Excerpted records START

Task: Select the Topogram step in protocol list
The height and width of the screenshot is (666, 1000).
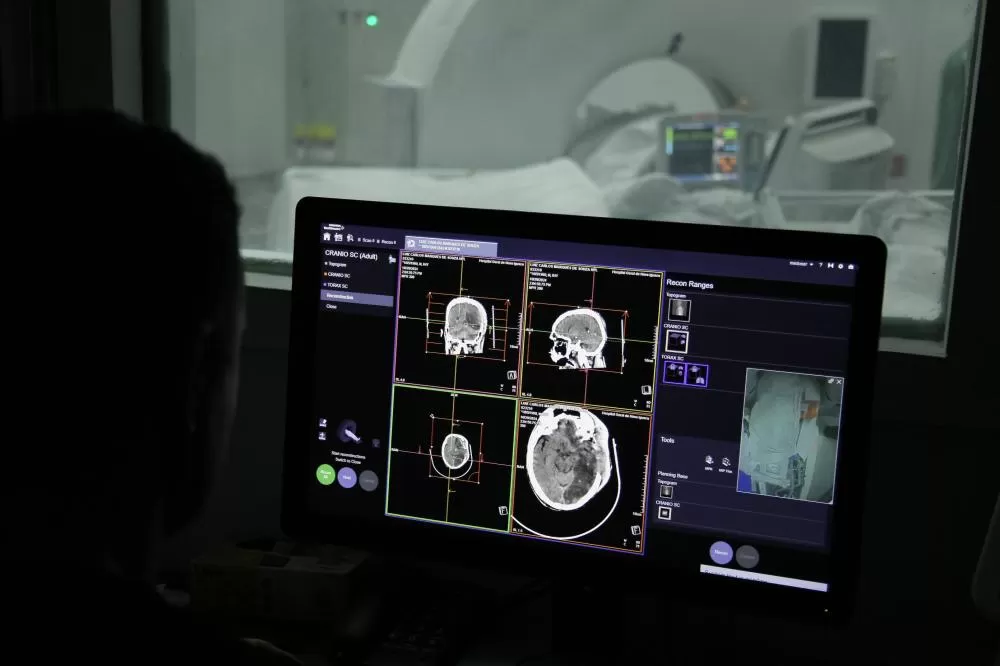Action: point(337,263)
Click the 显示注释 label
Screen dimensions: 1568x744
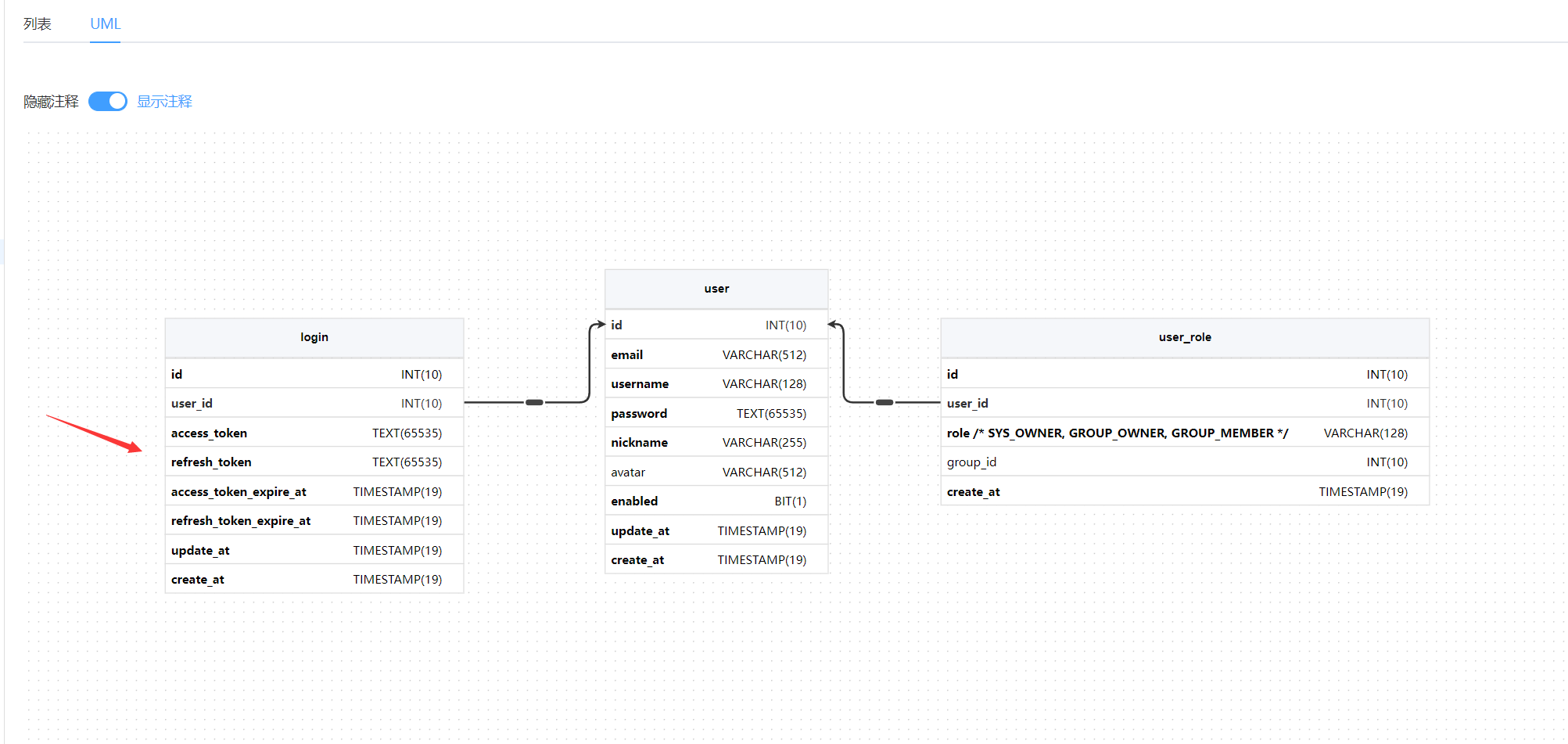[164, 102]
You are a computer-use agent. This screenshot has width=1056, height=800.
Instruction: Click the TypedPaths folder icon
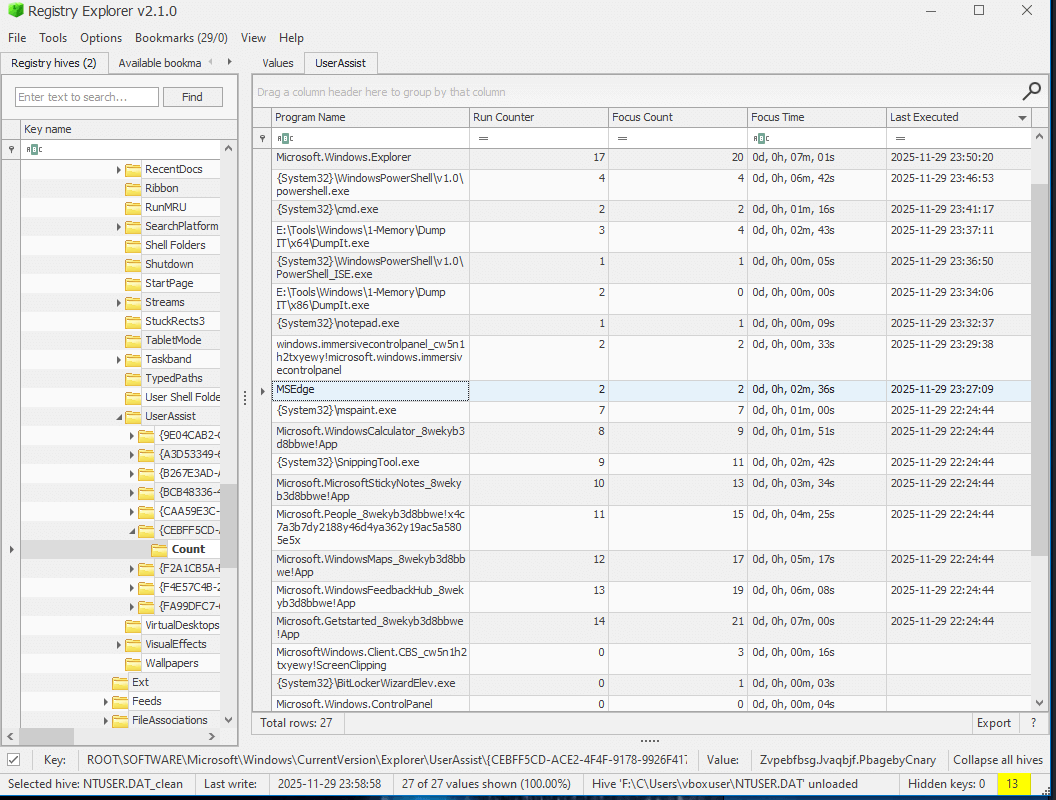[132, 378]
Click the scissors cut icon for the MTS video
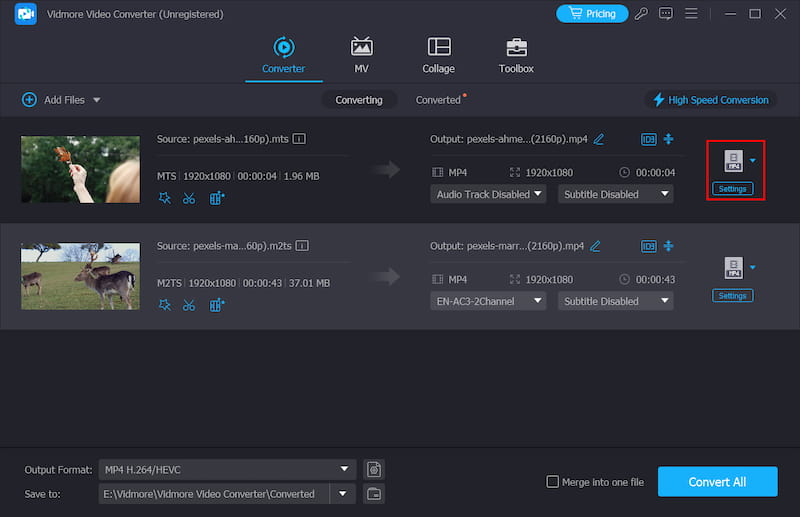The width and height of the screenshot is (800, 517). click(189, 198)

Excerpted records END

• **Work order**
In the records above, the lines from the one containing "The height and" through the last line are to be written out exactly, both ends included and pictures omitted.

• **Exercise response**
The height and width of the screenshot is (666, 1000).
Action: point(337,263)
Click the 显示注释 label
Screen dimensions: 1568x744
[164, 102]
You are a computer-use agent. This screenshot has width=1056, height=800.
Instruction: Click the TypedPaths folder icon
[132, 378]
Click the scissors cut icon for the MTS video
The width and height of the screenshot is (800, 517). click(189, 198)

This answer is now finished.